Notable among enterprises established in collaboration with the ministry include innovations in food and beverage, clothing and textiles, information technology, transport, and medical fields.

The ministry also spearheaded the construction of the Midlands State University (MSU) industrial park, which now manufactures tar for local road construction, Chinhoyi University of Technology  (CUT)’s dairy milking parlour, marula processing and value addition plant in Mwenezi and the University of Zimbabwe’s industrial park among others.

From the same initiative, Zimbabwe is now producing 50 tonnes of medical-grade oxygen daily against a monthly requirement of 150 tonnes.

Another success story relates to innovations by the Harare Institute of Technology (HIT), which is now racking in millions of dollars from the commercialisation of technologies it developed.

The institution had commercialised over nine technologies by 2022, particularly the tap card which was massively backed by CBZ, NMB, and other major players in the country’s financial sector.

HIT has, however, bemoaned the shortage of capital to create impact and volumes, mainly due to a lack of Government and industry support.

Speaking at the consultative meeting on the new ZNIDP, Higher and Tertiary Education, Innovation Science and Technology Development Minister Professor Amon Murwira the current industrialists must take advantage and partner with the Government and academia to create new industries, in fulfilment of the Triple Helix Model.

“As we develop our Industrial Development Policy as Zimbabwe, it is important to characterise our standing, whether we are a buying nation or an industrialising nation.
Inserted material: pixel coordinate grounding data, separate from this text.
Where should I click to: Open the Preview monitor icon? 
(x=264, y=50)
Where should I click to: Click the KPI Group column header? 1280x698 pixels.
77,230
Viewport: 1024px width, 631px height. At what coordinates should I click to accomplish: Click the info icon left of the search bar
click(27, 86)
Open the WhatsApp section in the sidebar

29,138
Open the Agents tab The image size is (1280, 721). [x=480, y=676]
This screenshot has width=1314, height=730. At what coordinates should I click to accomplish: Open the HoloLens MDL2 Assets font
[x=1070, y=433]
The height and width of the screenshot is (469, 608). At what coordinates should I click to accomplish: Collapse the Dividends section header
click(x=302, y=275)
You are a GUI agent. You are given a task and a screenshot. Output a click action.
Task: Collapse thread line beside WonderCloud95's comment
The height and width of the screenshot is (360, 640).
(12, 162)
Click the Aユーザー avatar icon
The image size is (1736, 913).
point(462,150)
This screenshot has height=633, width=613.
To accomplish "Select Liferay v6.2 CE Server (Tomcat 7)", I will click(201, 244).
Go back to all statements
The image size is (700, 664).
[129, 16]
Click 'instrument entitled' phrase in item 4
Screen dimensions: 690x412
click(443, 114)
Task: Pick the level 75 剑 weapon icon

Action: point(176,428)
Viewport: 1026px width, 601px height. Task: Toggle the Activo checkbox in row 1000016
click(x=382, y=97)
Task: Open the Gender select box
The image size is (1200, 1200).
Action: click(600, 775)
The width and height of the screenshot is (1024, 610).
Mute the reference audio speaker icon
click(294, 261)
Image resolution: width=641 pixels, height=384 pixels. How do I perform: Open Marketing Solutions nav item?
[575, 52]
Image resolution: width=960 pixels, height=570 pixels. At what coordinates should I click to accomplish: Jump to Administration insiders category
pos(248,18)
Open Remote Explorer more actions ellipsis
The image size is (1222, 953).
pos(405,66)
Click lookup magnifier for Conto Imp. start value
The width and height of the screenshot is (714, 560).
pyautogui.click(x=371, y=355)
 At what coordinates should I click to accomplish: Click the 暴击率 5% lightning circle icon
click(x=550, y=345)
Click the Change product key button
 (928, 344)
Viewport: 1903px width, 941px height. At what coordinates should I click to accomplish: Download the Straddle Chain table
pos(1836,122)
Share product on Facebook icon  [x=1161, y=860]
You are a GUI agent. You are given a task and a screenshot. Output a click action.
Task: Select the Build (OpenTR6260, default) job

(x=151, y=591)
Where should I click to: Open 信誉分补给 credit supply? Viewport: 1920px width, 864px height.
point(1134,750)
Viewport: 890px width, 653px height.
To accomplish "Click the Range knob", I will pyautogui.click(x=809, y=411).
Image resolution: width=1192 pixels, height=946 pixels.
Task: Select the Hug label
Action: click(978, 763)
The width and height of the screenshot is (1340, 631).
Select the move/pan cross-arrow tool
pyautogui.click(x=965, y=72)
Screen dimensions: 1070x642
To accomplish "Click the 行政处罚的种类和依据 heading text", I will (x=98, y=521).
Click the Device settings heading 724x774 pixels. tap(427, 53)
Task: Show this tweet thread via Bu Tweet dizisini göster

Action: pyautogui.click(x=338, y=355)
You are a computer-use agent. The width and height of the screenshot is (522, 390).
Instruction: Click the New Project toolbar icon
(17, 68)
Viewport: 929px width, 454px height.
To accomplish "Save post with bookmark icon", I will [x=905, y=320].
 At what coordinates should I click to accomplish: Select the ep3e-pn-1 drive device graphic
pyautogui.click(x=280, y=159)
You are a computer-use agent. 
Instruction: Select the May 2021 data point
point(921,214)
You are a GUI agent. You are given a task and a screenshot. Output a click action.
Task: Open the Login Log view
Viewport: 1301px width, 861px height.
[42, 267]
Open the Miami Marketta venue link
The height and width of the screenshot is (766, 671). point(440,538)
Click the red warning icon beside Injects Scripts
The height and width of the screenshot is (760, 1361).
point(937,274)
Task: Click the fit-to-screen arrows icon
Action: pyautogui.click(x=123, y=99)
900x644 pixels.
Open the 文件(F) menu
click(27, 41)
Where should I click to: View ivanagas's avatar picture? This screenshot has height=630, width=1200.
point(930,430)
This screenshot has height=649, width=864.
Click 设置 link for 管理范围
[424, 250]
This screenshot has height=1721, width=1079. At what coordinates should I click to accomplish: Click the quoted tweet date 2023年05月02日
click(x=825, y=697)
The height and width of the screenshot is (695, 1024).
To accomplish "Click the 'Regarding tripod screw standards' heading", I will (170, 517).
Alternatively, are we shoppers or manufacturers?

“To develop a good industrial policy, our task is to develop linkages between Government, academia/science institutions, and industry. As a nation we must be able to make what we need,” said Minister Murwira.

He said local industrialisation should be heritage-based, taking advantage of natural endowments, and that the path to national industrial development was not a prompt journey but a process that would take more than one generation to develop.

“Together we will make the Zimbabwe of 2028 a beacon of innovation and industrial development and a nation we shall all be proud of. It may be long, and it may be challenging, but it is a journey we must undertake, with focus, determination, unity, and the warrior spirit that defines us.

“Our Heritage from flora, fauna, water, and minerals must be the basis of our value chains. These value chains have to be endogenous.”

HIT vice-chancellor, Engineer Talon Garikayi said authorities should not be blinkered to only focus on manufacturing alone but should consider other service industries as potential revenue streams for the country.

He said the focus seemed to be largely on manufacturing, but the service industry had managed to bear significant returns for some countries compared to manufacturing.

“We have an industry that we are very silent about in Zimbabwe we call it the service industry, for example the ICT sector, so we might need to balance up all industries Our banking sector uses many core banking software, have you ever considered how much they are channelling out of Zimbabwe in forex in terms of service? 

“They do not source those software locally, which is an industry that is supposed to be looked at. Government is forking out US$20 000 minimum per parastatal for services like Pastel and SAP,” said Eng Garikayi.

In the triple helix model, academia represents the knowledge and research institutions such as universities and research centres which generate new knowledge, conduct research, and provide the foundation of scientific and technical knowledge that is essential for innovation.

Industry, on the other hand, represents the business and commercial sectors, which then translate academic knowledge into practical applications, developing new products and services, and bringing them to market.

The Government plays a crucial role in facilitating the appropriate policies, regulations, and funding to support innovation and entrepreneurship. They also play a role in setting research priorities, funding research projects, and promoting collaboration between academia and industry.

Governments often have economic development strategies and initiatives that aim to promote innovation and create a conducive environment for businesses to thrive.